Prosegue la contestazione dei precari della ricerca e dei docenti a contratto catanesi contro i tagli previsti dalla riforma universitaria. Dopo la protesta dei gilet ad alta visibilità indetta dai contrattisti della facoltà di Lingue e Letterature Straniere, i coordinamenti dei Precari della Ricerca e dell’Università Flc-Cgil di Catania hanno indetto un incontro dal titolo «Appesi a un filo, sostenuti da un’idea: un’altra università è possibile», in occasione della giornata di mobilitazione nazionale concordata durante la manifestazione de La Sapienza del 20 novembre scorso.

Durante l’assemblea ricercatori precari, studenti e docenti universitari, insegnanti precari e tutti i lavoratori dell’università discuteranno di tagli alle risorse per scuola e università e del Ddl Gelmini. Verranno inoltre illustrate le prossime iniziative del movimento, come lo sciopero generale dei lavoratori della conoscenza e un’altra manifestazione nazionale a Roma, prevista per l’11 dicembre.

Ospite dell’incontro, che si terrà stamattina alle ore 10 nell’auditorium del Monastero dei Benedettini, sarà Claudio Franchi, coordinatore nazionale Precari dell’Università Flc-Cgil e docente a contratto di Filologia Romanza all’Università L’Orientale di Napoli. In un’intervista per Step1 spiega le motivazioni e gli obbiettivi della contestazione, ma anche le difficoltà e l’amarezza di vivere in prima persona la condizione di lavoratore precario.

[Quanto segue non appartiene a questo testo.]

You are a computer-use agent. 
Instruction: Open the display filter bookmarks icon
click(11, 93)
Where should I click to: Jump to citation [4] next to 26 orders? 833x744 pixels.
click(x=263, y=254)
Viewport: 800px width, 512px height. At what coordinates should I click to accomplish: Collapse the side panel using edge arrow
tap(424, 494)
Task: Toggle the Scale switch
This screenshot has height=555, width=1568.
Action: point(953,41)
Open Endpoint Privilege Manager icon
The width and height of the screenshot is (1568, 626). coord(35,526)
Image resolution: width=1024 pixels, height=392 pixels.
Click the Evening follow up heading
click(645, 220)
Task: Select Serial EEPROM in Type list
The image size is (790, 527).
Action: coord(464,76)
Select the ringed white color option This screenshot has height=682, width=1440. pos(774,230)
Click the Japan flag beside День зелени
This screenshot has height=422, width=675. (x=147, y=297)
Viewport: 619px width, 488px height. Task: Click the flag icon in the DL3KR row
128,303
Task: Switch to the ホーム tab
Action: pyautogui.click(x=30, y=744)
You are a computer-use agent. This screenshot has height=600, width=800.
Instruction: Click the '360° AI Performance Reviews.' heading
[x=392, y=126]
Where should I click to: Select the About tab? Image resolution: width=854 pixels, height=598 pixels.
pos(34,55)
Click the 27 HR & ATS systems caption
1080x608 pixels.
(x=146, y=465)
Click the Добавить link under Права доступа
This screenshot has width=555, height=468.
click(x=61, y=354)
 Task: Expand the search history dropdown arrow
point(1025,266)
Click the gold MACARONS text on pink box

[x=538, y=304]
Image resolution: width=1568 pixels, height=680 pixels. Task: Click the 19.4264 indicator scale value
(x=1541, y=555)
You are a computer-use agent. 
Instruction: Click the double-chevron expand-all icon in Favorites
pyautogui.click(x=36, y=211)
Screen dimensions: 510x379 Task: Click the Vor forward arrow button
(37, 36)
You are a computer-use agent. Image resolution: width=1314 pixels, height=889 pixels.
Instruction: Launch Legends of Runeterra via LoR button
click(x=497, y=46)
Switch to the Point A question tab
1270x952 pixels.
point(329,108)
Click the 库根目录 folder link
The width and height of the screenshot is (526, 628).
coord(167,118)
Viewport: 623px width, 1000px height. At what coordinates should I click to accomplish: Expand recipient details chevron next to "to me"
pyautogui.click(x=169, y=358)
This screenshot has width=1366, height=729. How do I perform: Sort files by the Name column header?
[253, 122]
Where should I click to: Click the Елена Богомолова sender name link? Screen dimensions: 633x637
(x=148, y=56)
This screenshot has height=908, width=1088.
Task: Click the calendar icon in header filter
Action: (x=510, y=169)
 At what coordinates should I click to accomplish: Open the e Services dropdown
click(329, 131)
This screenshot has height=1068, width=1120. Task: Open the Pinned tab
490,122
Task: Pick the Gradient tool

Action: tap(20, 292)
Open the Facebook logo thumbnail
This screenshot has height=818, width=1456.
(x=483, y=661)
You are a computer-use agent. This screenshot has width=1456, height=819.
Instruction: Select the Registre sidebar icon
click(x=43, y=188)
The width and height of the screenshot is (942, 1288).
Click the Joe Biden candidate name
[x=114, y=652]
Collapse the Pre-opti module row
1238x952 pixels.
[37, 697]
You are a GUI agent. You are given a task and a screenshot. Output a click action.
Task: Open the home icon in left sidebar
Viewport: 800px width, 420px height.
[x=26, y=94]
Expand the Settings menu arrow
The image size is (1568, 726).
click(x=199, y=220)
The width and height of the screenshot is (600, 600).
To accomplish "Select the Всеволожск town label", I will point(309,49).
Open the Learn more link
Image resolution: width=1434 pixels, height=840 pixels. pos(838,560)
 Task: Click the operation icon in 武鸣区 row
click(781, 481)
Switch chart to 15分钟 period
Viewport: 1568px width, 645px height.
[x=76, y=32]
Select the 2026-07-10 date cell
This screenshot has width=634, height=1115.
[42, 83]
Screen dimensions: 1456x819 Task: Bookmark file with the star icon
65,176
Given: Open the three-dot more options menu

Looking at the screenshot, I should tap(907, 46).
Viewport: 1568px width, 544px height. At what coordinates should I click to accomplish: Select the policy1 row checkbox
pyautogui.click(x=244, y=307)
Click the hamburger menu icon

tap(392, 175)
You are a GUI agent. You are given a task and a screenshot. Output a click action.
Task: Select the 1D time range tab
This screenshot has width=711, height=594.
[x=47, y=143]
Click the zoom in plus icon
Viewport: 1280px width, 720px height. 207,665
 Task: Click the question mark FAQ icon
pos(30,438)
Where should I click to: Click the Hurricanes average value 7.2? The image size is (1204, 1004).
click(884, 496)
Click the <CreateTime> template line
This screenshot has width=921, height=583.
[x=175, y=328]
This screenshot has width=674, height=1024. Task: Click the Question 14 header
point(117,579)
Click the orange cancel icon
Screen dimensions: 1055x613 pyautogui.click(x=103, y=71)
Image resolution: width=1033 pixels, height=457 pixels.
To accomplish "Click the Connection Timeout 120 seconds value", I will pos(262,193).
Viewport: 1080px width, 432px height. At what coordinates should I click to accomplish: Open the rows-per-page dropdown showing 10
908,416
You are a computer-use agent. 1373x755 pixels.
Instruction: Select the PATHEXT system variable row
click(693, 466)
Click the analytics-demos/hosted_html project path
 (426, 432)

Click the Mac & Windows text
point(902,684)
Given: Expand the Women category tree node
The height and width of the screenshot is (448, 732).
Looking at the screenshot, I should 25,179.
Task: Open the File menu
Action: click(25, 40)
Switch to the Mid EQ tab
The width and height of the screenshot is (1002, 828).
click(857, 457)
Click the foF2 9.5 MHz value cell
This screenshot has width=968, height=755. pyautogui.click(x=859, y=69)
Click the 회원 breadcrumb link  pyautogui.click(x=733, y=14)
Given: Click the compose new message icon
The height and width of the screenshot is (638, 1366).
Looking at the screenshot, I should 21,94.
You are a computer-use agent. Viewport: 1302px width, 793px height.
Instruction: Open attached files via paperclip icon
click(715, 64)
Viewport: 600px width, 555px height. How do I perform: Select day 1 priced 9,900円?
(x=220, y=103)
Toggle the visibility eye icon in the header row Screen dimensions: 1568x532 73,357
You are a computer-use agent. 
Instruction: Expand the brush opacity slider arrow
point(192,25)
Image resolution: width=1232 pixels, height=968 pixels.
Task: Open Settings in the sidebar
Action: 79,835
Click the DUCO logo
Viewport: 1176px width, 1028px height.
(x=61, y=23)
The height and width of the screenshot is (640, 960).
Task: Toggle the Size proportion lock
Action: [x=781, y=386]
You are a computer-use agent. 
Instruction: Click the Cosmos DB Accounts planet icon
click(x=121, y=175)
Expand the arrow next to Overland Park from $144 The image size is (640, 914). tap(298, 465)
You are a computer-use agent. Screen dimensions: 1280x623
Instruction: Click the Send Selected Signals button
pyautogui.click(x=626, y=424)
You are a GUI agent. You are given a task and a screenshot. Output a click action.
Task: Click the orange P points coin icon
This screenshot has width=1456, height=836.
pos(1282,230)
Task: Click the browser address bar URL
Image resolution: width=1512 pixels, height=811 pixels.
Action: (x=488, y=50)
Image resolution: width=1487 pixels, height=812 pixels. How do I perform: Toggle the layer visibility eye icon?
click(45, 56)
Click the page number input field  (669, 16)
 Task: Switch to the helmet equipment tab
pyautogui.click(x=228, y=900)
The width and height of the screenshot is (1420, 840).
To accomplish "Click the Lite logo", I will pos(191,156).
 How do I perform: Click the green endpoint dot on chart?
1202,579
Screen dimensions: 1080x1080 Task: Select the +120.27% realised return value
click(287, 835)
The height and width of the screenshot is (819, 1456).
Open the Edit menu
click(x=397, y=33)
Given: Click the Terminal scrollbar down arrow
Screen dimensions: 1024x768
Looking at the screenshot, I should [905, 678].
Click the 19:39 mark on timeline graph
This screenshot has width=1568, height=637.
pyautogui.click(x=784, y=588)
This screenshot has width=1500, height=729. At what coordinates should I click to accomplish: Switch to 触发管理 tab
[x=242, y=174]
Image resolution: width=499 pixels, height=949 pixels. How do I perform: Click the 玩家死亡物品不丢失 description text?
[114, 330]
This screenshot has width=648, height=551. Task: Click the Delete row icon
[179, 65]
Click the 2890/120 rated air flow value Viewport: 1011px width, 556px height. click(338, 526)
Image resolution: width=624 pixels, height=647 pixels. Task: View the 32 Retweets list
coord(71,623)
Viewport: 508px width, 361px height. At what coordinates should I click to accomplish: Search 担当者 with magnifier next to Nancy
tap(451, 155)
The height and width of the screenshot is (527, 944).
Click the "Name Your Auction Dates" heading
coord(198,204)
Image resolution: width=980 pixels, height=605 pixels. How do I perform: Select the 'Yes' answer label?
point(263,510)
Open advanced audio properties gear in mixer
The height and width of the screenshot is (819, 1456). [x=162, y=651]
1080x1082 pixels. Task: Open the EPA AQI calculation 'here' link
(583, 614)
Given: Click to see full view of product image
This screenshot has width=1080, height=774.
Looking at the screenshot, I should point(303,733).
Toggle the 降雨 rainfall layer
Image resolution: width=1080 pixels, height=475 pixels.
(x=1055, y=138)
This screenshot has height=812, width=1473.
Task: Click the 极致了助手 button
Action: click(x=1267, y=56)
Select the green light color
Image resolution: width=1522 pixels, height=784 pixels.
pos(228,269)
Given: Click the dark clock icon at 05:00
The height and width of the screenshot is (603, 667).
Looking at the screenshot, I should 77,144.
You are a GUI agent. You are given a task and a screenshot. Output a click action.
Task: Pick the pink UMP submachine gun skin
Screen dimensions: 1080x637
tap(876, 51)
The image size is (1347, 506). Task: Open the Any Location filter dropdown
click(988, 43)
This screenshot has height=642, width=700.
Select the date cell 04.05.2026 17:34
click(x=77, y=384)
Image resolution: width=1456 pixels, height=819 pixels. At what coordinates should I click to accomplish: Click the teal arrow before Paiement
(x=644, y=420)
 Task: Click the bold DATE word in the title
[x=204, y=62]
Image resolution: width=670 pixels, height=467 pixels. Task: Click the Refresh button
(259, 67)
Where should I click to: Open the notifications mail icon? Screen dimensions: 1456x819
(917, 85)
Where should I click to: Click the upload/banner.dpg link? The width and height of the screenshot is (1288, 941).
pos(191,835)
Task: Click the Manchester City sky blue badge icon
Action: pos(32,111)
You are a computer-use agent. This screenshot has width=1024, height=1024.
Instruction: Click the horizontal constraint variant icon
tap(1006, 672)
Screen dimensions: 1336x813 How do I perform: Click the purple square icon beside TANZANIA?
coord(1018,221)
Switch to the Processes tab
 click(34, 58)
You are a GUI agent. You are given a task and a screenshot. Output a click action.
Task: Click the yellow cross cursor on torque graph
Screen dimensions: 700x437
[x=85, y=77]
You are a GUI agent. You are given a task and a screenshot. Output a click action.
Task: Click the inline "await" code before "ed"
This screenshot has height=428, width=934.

Prof. Franchi, oltre ad essere il Coordinatore Nazionale dei Precari dell’Università Flc-Cgil, è stato membro attivo della Rete Nazionale dei Ricercatori Precari. Adesso il precariato italiano della conoscenza si sta muovendo contemporaneamente su due fronti: i coordinamenti auto-organizzati nei singoli Atenei e il sindacato di cui lei fa parte. Sulla base della sua esperienza, quali sono le motivazioni e le aspettative politiche?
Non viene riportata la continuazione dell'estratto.